You feel numb, and nothing matters any more. You’ve lost interest in everything. You’re not thinking clearly. This is clinical depression, and you have to find a way to deal with it.
The emotional ramifications of your partner’s infidelity run deep. That eerie internal silence you may be experiencing is actually the result of pain and conflict that runs too deep for your mind and heart to process. You’re in a state of shock.
You may deny anything’s wrong. After all, you don’t ‘feel’ depressed’. In fact you may begin telling yourself and others that you’re fine. Yet, you don’t answer the phone when your friends call in support. You sleep late or don’t sleep well at night. You keep misplacing your keys. That hobby or club you belong to just doesn’t seem to ‘do it’ for you anymore. Maybe you have a constant slight headache or a vague sense of nausea (or you find yourself eating constantly) Or, worse, you find yourself overindulging in things like sweets, shopping sprees you can’t afford, alcohol or recreational drugs. You may have shut down sexually, or gotten needier than ever.
Then there’s the other side; crying all the time over nothing, snapping at friends, rejecting any good coming your way.
Just ‘giving it time’ won’t heal it. Stirring up the pain, replaying events over and over won’t help you reverse what happened, either. This is not the time to hide away, (although you will need some ‘alone time’ to sift through all the changes in your life, and all the conflicting and powerful emotions the affair has stirred up.) Right now is when you need the support of trusted friends.

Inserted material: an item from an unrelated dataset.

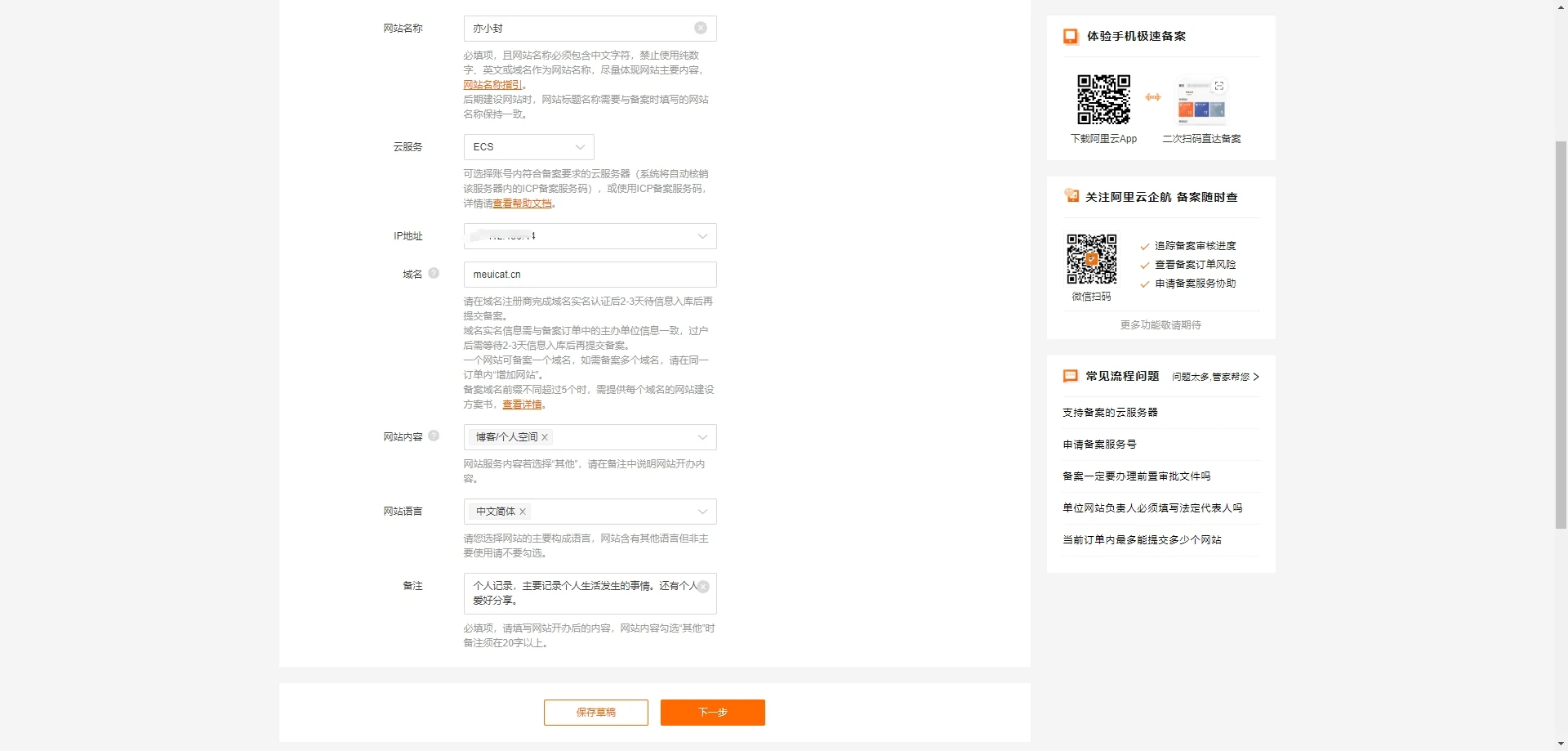Click the 保存草稿 button
The width and height of the screenshot is (1568, 751).
[595, 713]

Get out of the house. Force yourself into the sunshine. Sunlight is important to your physical health as well as your emotional state. Go to an art show or a botanical garden – anything that will revive your interest in life. If you tend to seek solace in God or your Higher Power, don’t turn from that now. If you’ve not been to church for a while, start going. Get involved in charity work (helping others helps you, too.) Reach out to the network of caring and supporting people around you. Whatever you do, though, don’t try to ‘go it alone’.
Lastly, address the reality of your husband cheating. Talk it out, with help from your therapist, support group or even a trusted online relationship board. Sometimes objective feedback can give us the ‘kick’ we need to break out of the depression so we can begin our healing journey.